[About this exercise]:
Exactly as written, reproduce the lines from the one that contains "The width and height of the screenshot is (181, 175)." through the end of the records.

[Extracted material]:
>>
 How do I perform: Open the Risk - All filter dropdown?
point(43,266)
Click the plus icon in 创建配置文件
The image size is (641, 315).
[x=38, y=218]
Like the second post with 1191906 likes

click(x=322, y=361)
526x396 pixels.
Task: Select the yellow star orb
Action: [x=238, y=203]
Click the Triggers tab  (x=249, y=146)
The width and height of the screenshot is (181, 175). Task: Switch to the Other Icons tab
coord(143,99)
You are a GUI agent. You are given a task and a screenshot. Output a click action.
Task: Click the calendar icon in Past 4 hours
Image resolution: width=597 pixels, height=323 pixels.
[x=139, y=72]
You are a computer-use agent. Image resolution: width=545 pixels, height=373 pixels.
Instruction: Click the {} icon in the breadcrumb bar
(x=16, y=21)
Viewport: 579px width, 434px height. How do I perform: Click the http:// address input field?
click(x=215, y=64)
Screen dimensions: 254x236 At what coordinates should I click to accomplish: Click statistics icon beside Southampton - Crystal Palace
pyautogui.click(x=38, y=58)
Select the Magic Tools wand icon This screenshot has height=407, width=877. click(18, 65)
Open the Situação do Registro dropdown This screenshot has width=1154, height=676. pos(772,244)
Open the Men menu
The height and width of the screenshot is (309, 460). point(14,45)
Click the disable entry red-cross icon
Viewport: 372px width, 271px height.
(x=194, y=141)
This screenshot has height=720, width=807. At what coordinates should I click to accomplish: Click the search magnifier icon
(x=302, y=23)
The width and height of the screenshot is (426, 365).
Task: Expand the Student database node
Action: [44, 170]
<<
[Exercise response]:
The width and height of the screenshot is (181, 175). Task: Switch to the Other Icons tab
coord(143,99)
You are a GUI agent. You are given a task and a screenshot. Output a click action.
Task: Click the calendar icon in Past 4 hours
Image resolution: width=597 pixels, height=323 pixels.
[x=139, y=72]
You are a computer-use agent. Image resolution: width=545 pixels, height=373 pixels.
Instruction: Click the {} icon in the breadcrumb bar
(x=16, y=21)
Viewport: 579px width, 434px height. How do I perform: Click the http:// address input field?
click(x=215, y=64)
Screen dimensions: 254x236 At what coordinates should I click to accomplish: Click statistics icon beside Southampton - Crystal Palace
pyautogui.click(x=38, y=58)
Select the Magic Tools wand icon This screenshot has height=407, width=877. click(18, 65)
Open the Situação do Registro dropdown This screenshot has width=1154, height=676. pos(772,244)
Open the Men menu
The height and width of the screenshot is (309, 460). point(14,45)
Click the disable entry red-cross icon
Viewport: 372px width, 271px height.
(x=194, y=141)
This screenshot has height=720, width=807. At what coordinates should I click to accomplish: Click the search magnifier icon
(x=302, y=23)
The width and height of the screenshot is (426, 365).
Task: Expand the Student database node
Action: [44, 170]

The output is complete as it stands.